Interpretive Summary: Efficacy of sheep as a digestibility model for cattle when fed concentrate-based or forage-based diets
By: Jackie Walling
A recent article published in Translational Animal Science investigated using sheep as a model for digestibility in cattle while feeding two different total mixed ration diets (forage based-and concentrate-based). Often small ruminants are used as models for the ruminant system; however, there is a lack of research in comparing diets between sheep and cattle.
This study divided 12 Suffolk wethers, and six Angus steers into two groups that fed half a forage- or concentrate-based diet. Feed intake, feed refusals, and feces were collected to analyze dry matter (DM), organic matter (OM), neutral detergent fiber (NDF), acid detergent fiber (ADF), and starch.
Under a concentrate-based diet, cattle had similar OM and DM digestibility compared to wethers. Fiber digestibility was several times greater in cattle, while the digestibility of starch was lower. Under a forage-based diet, the digestibility for OM, DM, and fiber were all greater in cattle. Starch, however, was similar between the species.
Rumen retention of grass is greater in cattle, who are thought to have superior digestibility.
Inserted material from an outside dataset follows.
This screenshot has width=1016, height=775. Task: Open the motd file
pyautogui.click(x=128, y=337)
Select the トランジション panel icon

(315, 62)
Under a forage based-diet, the degree of difference for DM and OM between cattle and sheep was more substantial than previous studies. This could be due to genetics or differing collection methods. Cattle were limit fed to reduce ruminal upset while wethers were fed ad libitum. Despite differences in feed management, DM intake as a percent of BW between the species was similar.
Overall, fiber digestibility in cattle is greater than sheep regardless of feed type. Digestion between species is more similar when feeding a concentrate-based diet than a forage-based. This study suggests using sheep as a model when feeding a concentrate-based diet; however, sheep are not as useful when feeding a forage-based diet.